Task goal. Filter the entries and keep only the lines where the string "options" appears.

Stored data
━━━━━━━━━━━━━━━━━━━━

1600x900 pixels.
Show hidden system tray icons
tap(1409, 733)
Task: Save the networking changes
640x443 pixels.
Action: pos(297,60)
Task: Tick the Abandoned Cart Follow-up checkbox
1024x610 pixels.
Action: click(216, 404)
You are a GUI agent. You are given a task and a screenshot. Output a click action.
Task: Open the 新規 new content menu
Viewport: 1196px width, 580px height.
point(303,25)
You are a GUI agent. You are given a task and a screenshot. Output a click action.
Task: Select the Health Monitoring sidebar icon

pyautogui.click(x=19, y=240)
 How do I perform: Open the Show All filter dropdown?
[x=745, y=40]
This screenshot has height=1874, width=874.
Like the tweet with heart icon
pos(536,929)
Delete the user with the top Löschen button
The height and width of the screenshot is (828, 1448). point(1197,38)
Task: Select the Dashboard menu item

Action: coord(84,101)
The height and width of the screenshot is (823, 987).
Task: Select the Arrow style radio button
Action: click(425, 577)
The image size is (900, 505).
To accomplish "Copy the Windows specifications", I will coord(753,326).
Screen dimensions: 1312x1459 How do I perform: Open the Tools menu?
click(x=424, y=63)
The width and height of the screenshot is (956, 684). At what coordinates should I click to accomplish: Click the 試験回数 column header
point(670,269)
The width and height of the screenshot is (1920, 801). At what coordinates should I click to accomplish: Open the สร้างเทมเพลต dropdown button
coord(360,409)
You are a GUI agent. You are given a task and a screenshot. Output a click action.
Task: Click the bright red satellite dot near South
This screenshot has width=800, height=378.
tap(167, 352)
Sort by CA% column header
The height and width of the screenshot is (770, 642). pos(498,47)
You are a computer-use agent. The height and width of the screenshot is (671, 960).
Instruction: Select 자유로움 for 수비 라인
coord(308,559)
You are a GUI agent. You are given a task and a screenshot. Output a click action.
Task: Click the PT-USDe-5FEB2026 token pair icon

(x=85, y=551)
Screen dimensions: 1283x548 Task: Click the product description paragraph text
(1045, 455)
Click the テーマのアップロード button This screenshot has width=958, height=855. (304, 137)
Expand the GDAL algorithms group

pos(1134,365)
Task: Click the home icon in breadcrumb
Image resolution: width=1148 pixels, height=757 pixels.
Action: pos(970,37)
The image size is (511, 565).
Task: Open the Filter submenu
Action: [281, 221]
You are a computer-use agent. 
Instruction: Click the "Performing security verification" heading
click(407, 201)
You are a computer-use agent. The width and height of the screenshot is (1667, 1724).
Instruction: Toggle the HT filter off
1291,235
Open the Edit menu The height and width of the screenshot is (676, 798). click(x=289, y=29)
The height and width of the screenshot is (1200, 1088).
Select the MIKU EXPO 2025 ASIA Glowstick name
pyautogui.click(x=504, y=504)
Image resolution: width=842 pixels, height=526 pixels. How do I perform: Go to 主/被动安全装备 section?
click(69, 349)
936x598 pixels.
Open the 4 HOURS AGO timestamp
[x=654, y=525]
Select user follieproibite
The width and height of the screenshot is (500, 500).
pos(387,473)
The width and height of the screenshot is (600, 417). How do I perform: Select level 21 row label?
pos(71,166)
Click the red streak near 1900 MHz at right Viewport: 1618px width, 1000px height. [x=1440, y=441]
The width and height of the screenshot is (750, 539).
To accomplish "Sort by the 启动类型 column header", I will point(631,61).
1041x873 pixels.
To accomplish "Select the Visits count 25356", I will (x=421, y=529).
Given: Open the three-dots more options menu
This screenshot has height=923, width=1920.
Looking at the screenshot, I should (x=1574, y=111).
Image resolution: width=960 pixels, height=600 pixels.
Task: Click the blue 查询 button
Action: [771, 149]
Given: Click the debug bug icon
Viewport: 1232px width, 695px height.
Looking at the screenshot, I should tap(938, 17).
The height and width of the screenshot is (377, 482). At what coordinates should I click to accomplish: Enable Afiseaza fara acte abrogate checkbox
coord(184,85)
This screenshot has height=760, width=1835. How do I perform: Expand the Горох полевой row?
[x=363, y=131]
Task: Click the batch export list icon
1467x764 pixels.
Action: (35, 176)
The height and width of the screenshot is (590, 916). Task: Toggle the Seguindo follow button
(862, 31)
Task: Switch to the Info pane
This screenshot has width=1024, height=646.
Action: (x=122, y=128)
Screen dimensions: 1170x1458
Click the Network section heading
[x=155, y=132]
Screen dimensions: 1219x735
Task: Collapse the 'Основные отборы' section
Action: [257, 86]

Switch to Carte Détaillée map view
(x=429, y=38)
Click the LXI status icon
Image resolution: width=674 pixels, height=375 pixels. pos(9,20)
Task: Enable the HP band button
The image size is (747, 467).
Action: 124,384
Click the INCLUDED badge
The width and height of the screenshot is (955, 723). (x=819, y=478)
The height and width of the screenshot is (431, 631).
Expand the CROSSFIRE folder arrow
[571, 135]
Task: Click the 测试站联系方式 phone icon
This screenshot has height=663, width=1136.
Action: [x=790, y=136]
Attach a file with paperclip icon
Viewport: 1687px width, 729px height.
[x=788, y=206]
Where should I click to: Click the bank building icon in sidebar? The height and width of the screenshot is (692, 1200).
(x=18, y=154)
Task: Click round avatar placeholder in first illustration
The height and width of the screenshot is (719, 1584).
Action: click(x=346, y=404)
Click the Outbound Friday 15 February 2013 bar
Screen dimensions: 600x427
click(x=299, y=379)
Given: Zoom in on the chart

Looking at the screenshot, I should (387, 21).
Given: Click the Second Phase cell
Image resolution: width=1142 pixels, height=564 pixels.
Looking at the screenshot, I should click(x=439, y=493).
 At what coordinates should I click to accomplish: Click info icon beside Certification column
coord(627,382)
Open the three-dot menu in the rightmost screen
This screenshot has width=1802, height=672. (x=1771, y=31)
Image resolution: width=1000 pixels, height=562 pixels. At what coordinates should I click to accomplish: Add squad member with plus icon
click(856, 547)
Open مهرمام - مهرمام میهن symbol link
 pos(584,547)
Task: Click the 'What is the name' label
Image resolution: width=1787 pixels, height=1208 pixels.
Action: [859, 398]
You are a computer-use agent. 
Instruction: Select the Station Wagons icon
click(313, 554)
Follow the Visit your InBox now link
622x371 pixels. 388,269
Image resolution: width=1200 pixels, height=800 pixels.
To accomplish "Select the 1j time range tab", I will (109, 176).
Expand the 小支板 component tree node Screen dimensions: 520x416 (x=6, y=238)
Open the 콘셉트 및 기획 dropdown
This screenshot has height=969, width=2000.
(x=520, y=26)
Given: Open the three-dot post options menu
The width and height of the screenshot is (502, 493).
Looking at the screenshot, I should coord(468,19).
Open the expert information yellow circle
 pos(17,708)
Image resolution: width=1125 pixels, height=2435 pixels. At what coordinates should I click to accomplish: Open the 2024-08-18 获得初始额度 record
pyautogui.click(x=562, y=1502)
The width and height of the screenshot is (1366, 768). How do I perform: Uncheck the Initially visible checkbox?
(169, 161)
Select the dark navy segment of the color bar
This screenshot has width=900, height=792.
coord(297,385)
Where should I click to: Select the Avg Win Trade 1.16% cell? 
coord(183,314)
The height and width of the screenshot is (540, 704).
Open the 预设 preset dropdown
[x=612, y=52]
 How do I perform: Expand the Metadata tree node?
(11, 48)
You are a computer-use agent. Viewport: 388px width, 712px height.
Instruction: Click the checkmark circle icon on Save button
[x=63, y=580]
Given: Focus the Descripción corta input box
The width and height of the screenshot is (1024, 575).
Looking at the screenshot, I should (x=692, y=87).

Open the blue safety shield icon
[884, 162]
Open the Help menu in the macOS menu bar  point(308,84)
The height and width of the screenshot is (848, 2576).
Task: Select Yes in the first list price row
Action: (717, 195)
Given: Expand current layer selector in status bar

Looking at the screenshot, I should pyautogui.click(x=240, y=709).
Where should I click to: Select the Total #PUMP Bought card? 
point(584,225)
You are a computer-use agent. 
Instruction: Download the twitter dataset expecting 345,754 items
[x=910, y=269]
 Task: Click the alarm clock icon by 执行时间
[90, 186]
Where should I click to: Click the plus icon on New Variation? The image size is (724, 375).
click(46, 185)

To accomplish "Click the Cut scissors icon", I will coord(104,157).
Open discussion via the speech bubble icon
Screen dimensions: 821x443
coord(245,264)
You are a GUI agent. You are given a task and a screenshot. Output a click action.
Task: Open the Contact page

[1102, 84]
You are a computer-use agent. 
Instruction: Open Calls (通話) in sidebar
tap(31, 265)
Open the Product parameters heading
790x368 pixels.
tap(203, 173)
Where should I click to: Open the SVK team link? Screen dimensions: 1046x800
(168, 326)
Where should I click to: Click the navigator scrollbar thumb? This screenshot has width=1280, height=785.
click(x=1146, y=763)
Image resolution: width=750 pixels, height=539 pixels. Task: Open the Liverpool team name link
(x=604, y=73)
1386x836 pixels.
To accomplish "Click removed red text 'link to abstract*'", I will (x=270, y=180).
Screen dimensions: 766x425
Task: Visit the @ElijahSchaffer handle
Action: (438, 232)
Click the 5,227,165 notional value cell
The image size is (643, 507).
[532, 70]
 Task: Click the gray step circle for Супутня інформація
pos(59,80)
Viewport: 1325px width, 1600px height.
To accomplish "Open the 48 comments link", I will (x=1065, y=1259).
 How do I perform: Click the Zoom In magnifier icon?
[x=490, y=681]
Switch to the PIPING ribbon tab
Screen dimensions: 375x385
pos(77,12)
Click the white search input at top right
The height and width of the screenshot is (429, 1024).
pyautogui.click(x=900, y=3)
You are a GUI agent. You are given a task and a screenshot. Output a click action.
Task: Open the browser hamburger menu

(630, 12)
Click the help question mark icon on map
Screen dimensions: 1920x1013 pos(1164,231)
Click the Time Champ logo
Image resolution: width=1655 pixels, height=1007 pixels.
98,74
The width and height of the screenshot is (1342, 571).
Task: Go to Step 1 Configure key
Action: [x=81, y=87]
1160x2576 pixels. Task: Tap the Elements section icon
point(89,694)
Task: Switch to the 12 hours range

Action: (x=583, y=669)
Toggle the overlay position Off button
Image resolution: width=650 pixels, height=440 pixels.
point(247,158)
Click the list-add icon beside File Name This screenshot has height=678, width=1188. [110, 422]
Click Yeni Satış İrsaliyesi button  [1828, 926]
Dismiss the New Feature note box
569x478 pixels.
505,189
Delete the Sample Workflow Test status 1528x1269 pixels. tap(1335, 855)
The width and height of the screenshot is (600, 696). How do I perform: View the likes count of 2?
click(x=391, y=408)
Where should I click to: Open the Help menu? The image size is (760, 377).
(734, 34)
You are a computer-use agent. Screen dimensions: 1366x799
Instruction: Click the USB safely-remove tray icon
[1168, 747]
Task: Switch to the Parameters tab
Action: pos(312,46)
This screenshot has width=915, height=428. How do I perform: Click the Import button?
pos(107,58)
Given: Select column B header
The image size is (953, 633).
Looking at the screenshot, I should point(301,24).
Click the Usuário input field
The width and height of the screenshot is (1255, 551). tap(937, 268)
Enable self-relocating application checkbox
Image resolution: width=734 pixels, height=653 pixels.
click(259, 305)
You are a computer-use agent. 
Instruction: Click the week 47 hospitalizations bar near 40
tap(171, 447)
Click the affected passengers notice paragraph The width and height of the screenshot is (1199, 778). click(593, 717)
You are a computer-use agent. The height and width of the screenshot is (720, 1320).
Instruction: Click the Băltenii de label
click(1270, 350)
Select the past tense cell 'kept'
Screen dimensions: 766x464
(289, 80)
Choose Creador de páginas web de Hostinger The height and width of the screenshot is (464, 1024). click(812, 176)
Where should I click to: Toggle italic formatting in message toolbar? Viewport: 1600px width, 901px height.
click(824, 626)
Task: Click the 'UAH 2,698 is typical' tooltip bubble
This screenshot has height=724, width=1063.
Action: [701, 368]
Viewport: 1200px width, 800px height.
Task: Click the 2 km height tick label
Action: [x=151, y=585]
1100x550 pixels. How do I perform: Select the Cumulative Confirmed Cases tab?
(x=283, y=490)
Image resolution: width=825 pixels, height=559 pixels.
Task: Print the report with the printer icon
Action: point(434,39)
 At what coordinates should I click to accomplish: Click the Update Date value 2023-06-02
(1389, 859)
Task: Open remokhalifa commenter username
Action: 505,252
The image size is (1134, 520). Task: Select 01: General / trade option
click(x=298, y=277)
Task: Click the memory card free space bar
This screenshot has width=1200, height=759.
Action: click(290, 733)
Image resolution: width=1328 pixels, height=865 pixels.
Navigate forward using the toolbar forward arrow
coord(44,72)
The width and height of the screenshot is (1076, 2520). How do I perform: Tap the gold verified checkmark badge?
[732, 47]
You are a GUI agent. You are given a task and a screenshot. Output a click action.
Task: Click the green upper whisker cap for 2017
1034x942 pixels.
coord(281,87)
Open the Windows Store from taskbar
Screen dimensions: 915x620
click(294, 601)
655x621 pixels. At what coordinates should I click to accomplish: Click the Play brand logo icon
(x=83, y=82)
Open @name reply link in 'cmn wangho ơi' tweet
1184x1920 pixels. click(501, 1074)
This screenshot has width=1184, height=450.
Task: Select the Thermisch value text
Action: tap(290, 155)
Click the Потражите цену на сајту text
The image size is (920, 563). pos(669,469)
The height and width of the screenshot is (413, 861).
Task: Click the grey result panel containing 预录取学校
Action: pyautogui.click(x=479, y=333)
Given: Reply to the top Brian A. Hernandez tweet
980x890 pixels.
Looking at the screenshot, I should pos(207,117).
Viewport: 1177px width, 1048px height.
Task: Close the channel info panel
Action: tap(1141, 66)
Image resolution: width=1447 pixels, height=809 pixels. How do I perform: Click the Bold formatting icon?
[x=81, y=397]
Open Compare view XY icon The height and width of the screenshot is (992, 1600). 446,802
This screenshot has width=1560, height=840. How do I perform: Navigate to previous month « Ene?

━━━━━━━━━━━━━━━━━━━━

Solved exercise.
Given: Open the three-dots more options menu
Given: Open the three-dot post options menu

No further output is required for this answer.